Türkiye'de seküler, dindar ve milliyetçi kesimlerin sanat, kültür ve sinema alanlarındaki farklılaşmasının ardında yatan nedenler, tarihsel, ideolojik, politik ve sosyo kültürel dinamiklerin iç içe geçmesiyle açıklanabilir.

2000’lerden itibaren dindar-milliyetçi kesimin siyasi gücünün artmasıyla, kültürel alandaki hâkimiyet mücadelesi de değişti.

Seküler Kesim: Küresel sanat akımlarıyla entegrasyon (örneğin, Netflix prodüksiyonları) ve çok kültürlülük vurgusu yapılır. Sanatçılar, evrensel temalara odaklanır (kadın hakları, çevre sorunları).

Muhafazakar Kesim: Küreselleşmeyi "kültürel emperyalizm" tehdidi olarak görür. Yerli ve milli değerleri korumayı amaçlayan sanat, Batılı normlara karşı bir direniş aracı haline gelir (örneğin, *Ayla* filmindeki milli duygular).

Gençlik ve Pop Kültür: Dindar gençler arasında İslami rap veya tesettürlü moda bloggerları gibi hibrit kültürel formlar yaygınlaşırken, seküler gençlik küresel pop kültürüne daha bütünleşmiş.
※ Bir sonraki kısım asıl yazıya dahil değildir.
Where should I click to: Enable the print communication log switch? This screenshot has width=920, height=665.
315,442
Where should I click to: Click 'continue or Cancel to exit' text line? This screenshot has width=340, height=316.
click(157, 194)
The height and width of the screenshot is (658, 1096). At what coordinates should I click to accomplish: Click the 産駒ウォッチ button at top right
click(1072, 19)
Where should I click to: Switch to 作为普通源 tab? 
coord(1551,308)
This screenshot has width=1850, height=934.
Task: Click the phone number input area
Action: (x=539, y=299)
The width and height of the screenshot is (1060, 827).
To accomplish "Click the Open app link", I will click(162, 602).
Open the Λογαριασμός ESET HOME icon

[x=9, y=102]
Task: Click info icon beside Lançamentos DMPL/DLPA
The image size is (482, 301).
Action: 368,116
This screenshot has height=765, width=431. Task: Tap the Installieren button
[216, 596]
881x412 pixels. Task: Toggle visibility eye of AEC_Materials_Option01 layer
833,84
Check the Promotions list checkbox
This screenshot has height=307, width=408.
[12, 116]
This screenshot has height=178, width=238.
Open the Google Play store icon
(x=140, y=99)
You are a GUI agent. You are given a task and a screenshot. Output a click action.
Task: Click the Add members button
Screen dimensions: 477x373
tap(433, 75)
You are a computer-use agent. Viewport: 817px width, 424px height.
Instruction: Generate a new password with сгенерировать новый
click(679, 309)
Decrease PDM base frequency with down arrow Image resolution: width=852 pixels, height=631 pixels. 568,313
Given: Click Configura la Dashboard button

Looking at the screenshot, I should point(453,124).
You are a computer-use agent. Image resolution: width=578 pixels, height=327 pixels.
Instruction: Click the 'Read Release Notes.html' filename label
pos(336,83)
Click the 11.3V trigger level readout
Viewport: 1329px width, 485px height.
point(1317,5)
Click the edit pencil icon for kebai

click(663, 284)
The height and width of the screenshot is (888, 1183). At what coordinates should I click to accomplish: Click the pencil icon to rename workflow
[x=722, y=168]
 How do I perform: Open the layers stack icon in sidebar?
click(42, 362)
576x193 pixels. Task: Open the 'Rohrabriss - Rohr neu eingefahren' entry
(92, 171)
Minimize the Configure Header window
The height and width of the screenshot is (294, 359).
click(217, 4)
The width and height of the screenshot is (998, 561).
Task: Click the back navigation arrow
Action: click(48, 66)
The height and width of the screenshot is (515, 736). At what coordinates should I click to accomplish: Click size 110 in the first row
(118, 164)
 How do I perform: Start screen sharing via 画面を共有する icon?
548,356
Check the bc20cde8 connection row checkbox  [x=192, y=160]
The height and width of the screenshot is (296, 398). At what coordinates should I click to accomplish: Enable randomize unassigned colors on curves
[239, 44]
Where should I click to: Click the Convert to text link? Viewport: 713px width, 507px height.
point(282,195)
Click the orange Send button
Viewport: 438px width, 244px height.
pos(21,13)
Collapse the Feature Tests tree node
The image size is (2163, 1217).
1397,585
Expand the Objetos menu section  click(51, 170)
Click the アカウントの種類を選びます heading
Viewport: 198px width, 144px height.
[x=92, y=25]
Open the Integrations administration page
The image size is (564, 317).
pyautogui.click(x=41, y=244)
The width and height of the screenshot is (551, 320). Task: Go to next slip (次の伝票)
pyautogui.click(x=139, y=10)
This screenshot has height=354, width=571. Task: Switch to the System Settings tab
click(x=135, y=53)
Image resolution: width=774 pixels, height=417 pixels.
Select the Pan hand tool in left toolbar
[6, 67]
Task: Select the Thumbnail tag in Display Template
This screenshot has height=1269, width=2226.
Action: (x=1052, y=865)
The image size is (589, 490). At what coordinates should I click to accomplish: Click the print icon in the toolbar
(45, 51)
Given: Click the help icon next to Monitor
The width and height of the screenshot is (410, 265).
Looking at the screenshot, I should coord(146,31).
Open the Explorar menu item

Türkiye'deki sanat ve kültürel faaliyetlerdeki farklılaşma, tarihsel kökenleri olan ideolojik, sosyolojik ve politik ayrımlarla bağlantılıdır. Ancak zaman içinde her iki kesimin de kültürel üretim süreçlerinde birbirine temas ettiği, etkileşimde bulunduğu ve değişim yaşadığı da görülmektedir. Özellikle dijital platformlar ve bağımsız sanat inisiyatifleri sayesinde, bu keskin ayrımların gelecekte daha esnek hale gelmesi muhtemeldir. Bu farklılaşma, Türkiye’nin modernleşme sürecindeki çelişkilerinden besleniyor. Seküler kesim, sanatı "özgürleştirici bir araç" olarak görürken; dindar-milliyetçi kesim, onu "kimlik inşası ve ahlaki dönüşüm" için kullanıyor. Politik iktidarın kültürel alana müdahalesi, bu kutuplaşmayı derinleştiriyor. Ancak son yıllarda, özellikle genç kuşaklar arasında bu keskin ayrımları aşan hibrit formların (örneğin, dini temaları modern sanatla birleştiren sergiler) ortaya çıkması, dinamik bir diyaloğun potansiyelini de gösteriyor.